__Source records__:
-------------------------

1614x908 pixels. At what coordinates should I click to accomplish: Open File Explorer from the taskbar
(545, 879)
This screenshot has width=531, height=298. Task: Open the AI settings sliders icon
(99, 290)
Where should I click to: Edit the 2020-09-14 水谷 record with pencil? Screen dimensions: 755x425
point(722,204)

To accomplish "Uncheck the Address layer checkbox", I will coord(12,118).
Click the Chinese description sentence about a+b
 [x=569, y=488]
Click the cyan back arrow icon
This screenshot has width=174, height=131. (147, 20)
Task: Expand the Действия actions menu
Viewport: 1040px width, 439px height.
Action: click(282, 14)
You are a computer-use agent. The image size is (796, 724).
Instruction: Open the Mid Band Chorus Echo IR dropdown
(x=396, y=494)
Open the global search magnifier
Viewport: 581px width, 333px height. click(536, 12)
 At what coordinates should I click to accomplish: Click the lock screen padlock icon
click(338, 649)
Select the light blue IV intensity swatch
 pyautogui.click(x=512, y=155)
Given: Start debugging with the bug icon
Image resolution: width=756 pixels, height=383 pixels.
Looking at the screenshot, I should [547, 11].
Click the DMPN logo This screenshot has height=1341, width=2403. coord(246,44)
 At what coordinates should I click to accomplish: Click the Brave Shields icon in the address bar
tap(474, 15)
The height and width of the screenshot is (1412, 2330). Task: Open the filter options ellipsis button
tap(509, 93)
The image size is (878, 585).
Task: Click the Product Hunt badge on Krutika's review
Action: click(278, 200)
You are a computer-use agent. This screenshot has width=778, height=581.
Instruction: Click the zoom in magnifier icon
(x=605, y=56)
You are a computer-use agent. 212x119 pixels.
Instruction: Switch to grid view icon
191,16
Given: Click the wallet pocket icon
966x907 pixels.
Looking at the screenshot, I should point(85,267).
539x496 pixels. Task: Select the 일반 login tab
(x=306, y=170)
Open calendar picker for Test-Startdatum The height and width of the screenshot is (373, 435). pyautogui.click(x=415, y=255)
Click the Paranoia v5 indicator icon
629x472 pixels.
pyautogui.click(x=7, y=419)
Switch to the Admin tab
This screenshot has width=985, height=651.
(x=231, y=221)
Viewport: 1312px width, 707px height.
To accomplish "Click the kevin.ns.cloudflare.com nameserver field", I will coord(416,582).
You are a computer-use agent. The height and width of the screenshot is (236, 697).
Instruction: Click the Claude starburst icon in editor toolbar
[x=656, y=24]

-------------------------

__Given request__: Copy every one of the records above, line for line, with no changes.

__Task response__:
1614x908 pixels. At what coordinates should I click to accomplish: Open File Explorer from the taskbar
(545, 879)
This screenshot has width=531, height=298. Task: Open the AI settings sliders icon
(99, 290)
Where should I click to: Edit the 2020-09-14 水谷 record with pencil? Screen dimensions: 755x425
point(722,204)

To accomplish "Uncheck the Address layer checkbox", I will coord(12,118).
Click the Chinese description sentence about a+b
 [x=569, y=488]
Click the cyan back arrow icon
This screenshot has width=174, height=131. (147, 20)
Task: Expand the Действия actions menu
Viewport: 1040px width, 439px height.
Action: click(282, 14)
You are a computer-use agent. The image size is (796, 724).
Instruction: Open the Mid Band Chorus Echo IR dropdown
(x=396, y=494)
Open the global search magnifier
Viewport: 581px width, 333px height. click(536, 12)
 At what coordinates should I click to accomplish: Click the lock screen padlock icon
click(338, 649)
Select the light blue IV intensity swatch
 pyautogui.click(x=512, y=155)
Given: Start debugging with the bug icon
Image resolution: width=756 pixels, height=383 pixels.
Looking at the screenshot, I should [547, 11].
Click the DMPN logo This screenshot has height=1341, width=2403. coord(246,44)
 At what coordinates should I click to accomplish: Click the Brave Shields icon in the address bar
tap(474, 15)
The height and width of the screenshot is (1412, 2330). Task: Open the filter options ellipsis button
tap(509, 93)
The image size is (878, 585).
Task: Click the Product Hunt badge on Krutika's review
Action: click(278, 200)
You are a computer-use agent. This screenshot has width=778, height=581.
Instruction: Click the zoom in magnifier icon
(x=605, y=56)
You are a computer-use agent. 212x119 pixels.
Instruction: Switch to grid view icon
191,16
Given: Click the wallet pocket icon
966x907 pixels.
Looking at the screenshot, I should point(85,267).
539x496 pixels. Task: Select the 일반 login tab
(x=306, y=170)
Open calendar picker for Test-Startdatum The height and width of the screenshot is (373, 435). pyautogui.click(x=415, y=255)
Click the Paranoia v5 indicator icon
629x472 pixels.
pyautogui.click(x=7, y=419)
Switch to the Admin tab
This screenshot has width=985, height=651.
(x=231, y=221)
Viewport: 1312px width, 707px height.
To accomplish "Click the kevin.ns.cloudflare.com nameserver field", I will coord(416,582).
You are a computer-use agent. The height and width of the screenshot is (236, 697).
Instruction: Click the Claude starburst icon in editor toolbar
[x=656, y=24]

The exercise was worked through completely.